Matthew 16.13-20

Matthew 16.13-20

Thirteenth Sunday after Pentecost (Proper 16) | 27 Aug. 2023 | Matthew 16.13-20 | Richard O. Johnson |

When Jesus came into the district of Caesarea Philippi, he asked his disciples, “Who do people say that the Son of Man is?” And they said, “Some say John the Baptist, but others Elijah, and still others Jeremiah or one of the prophets.” He said to them, “But who do you say that I am?” Simon Peter answered, “You are the Messiah, the Son of the living God.” And Jesus answered him, “Blessed are you, Simon son of Jonah! For flesh and blood has not revealed this to you, but my Father in heaven. And I tell you, you are Peter, and on this rock I will build my church, and the gates of Hades will not prevail against it. I will give you the keys of the kingdom of heaven, and whatever you bind on earth will be bound in heaven, and whatever you loose on earth will be loosed in heaven.” Then he sternly ordered the disciples not to tell anyone that he was the Messiah. (Matthew 16.13-20 NRSV)

“On this rock I will build my church.” This text is the first time the word “church” appears in the New Testament, and it comes without warning, without definition. That should tip us off that this word is key to understanding what is happening in this passage. This lesson is about the church. What does it tell us? I want to suggest five things this morning.

The church is of God

First, it tells us that the church is of God. “Blessed are you, Simon, Son of Jonah, for flesh and blood has not revealed this to you, but my Father in heaven.” The church is of God.  That’s easy for us to forget. Today, the church in our culture probably has as low a public image as has ever been the case. Scandals about clergy misconduct, bickering and fighting within and among different churches—all this makes it easy to believe that the church is just a human institution that causes more harm than good.

The church certainly does its share of messing things up. Of course that is nothing new! Next week we’ll continue the story of Simon Peter, and see that in the very next paragraph of Matthew’s gospel, he completely misunderstands Jesus‘ mission! Yes, the church is very human, very fallible, and it makes lots of mistakes.

But it is of God! Behind it all is God, pushing, urging, correcting, sometimes reprimanding. It’s the way God works in the world. When we get discouraged about the church, this text reminds us that the church belongs to God, and not to us. It is my church, Jesus says. It is made up of flesh and blood, to be sure; but flesh and blood is not the origin of it, and not the essence of it. It is of God.

The confession of Jesus Christ

Second, the passage shows us that the church is based on the confession of Jesus Christ as the Son of God.
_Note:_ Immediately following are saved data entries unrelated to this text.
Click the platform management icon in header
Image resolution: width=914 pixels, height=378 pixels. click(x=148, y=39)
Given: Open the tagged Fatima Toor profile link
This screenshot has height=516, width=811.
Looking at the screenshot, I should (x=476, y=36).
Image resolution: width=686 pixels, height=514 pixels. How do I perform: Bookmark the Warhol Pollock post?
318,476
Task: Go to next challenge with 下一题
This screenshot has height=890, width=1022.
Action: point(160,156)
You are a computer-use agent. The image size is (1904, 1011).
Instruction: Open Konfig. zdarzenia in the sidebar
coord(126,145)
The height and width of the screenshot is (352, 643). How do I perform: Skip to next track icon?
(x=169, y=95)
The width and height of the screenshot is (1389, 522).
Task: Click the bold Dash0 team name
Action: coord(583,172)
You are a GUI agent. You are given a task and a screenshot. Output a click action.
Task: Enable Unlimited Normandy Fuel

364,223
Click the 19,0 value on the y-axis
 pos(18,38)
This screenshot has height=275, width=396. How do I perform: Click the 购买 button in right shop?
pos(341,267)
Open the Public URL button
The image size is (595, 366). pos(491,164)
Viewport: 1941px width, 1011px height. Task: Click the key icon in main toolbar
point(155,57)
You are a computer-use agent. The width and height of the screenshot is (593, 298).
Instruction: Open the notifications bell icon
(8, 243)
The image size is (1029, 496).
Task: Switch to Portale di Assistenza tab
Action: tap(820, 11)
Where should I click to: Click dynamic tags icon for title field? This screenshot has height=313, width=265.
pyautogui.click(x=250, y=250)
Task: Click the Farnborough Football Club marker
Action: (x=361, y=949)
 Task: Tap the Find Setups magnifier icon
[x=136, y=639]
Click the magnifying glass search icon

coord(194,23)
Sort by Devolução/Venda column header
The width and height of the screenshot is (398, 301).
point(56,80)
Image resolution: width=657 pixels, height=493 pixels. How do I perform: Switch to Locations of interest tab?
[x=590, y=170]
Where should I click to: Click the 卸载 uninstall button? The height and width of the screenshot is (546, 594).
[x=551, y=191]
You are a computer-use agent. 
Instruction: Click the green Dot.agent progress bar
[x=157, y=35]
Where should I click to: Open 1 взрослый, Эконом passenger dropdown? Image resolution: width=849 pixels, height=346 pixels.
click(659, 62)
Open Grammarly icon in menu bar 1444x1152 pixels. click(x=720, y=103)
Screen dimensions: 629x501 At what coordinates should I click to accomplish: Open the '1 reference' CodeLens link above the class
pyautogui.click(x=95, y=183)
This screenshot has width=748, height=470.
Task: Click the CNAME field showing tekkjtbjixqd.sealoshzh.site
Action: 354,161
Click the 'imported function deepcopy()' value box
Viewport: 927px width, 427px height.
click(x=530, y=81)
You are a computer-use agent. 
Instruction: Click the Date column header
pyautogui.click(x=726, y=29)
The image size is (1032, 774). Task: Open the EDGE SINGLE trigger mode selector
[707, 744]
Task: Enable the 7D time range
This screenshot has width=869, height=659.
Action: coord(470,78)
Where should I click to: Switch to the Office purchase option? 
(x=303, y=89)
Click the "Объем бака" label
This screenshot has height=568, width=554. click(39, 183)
That confession is why the church exists. We exist to confess Christ! You know, there are many wonderful organizations in the world. There are service clubs, which do great things in the community. There are youth athletic leagues or Boy Scouts or Girls Scouts which serve young people. There are historical societies, professional organizations, chambers of commerce—all have their value. But the church has something that no other organization has. It has the confession of Jesus Christ.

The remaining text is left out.